読者のみなさんからいただいた家計や保険、ローンなど、お金の悩みにプロのファイナンシャルプランナーが答えるFPの家計相談シリーズ。今回は花輪陽子氏がお答えします。


月に信金のすすめで投資信託(NISA)を始めました。それに伴い、資産運用の勉強を始め、ネット証券、ネット銀行の口座開設を申し込んだのですが、正直言って上手な使い分けが思いつきません。参考例を教えてください。


【すでに保有している口座と用途】
・信金:給与振込、投資信託、クレジット引き落とし
・ゆうちょ銀行:給与振込、投資信託、ATM
・メガバンク:会社指定の出張費振込、お金の一時置き場


【新規開設した口座】
・ネット銀行:ポイント目的、クレジット引き落としに変更予定
・ネット証券:ネット銀行開設からの流れで
・店舗証券:持ち株会振替口座


〈相談者プロフィール〉
・男性、33歳、未婚
・職業:会社員
・居住形態:持ち家(戸建て)
・同居家族:母親、祖母と同居
・手取り月収:20万円+残業代
・毎月の支出目安:21万円(生活費として月7万円を納めてます)
・総資産額:800万円

花輪: 銀行、証券会社など、金融機関の口座は増えがちです。マネーフォワードなどのサービスで家計管理をすれば一覧にできるので便利ですね。

目的ごとに口座を分ける

金融機関の口座は目的毎に使い分けるとよいでしょう。たとえば、給与振込や光熱費、クレジットカードの引き落としなどの決済口座は、メガバンクや地方銀行など「支店を持つ銀行」が向きます。

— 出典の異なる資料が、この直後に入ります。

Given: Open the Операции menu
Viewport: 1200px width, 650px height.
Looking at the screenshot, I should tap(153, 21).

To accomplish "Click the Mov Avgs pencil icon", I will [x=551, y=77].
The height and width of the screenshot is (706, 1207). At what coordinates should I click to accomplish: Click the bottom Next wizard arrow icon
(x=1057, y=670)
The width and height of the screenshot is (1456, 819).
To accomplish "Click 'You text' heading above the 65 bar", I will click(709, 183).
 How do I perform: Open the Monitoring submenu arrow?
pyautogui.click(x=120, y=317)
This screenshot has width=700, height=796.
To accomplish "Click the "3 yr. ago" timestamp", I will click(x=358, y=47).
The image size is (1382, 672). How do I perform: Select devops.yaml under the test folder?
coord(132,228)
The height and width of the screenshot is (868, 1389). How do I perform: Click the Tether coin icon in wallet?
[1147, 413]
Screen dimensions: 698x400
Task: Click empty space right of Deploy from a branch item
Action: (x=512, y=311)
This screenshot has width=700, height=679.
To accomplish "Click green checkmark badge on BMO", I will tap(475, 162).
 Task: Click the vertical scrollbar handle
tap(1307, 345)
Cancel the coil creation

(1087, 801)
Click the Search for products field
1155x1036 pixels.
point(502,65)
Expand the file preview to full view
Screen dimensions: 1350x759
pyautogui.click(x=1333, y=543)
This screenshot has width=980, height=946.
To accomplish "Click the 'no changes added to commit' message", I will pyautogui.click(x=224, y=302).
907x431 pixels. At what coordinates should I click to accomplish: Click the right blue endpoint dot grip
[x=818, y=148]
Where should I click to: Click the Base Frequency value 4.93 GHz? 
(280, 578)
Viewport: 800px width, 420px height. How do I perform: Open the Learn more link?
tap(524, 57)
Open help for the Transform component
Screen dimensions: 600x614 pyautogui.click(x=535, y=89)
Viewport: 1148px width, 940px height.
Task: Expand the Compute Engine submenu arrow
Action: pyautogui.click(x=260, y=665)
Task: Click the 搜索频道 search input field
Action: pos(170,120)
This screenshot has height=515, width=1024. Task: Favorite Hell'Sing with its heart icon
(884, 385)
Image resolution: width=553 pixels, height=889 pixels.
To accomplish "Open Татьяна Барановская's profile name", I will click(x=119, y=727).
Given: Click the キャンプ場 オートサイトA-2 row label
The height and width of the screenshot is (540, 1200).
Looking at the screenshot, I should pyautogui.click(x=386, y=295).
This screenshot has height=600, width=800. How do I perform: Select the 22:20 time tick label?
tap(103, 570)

ネット専業銀行は金利は高めですが、決済には弱い場合もあるので、定期預金などまとまったお金の預け先にはよいでしょう。いざという時の臨時費用をプールしておく口座に使うのもアリですね。

ゆうちょ銀行はATM数が多いので、ATM引き出しに使うのがよいでしょう。

証券会社によって異なるメリット

ネット証券は投資信託の積立、株式やETFの売買、個人向け国債の購入など、資産運用をするのに向きます。

私は普段、シンガポールにいますが、日本のネット証券のサービスは非常に優れていると感じます。なぜなら手数料が安価で、少額から投信の積立を行うことができるからです。

対面型の大手証券会社はネット証券と比べると、新規上場や公募増資などIPO物を購入する際に配分がまわってきやすいです。なぜなら大手証券会社が幹事や主幹事をして引き受けをすることが多いからです。

また、証券会社の総合口座をちょっと金利の高い普通預金代わりに、プール用口座として使うのも手です。MRFという非常に安全性の高い公社債投信で運用されているからです。

現在、相談者の口座の使い分けも非常に工夫されているので、このままでもよいと思います。このようにして金融機関によって得意不得意があるので、うまく使い分けると上手に使いこなすことができます。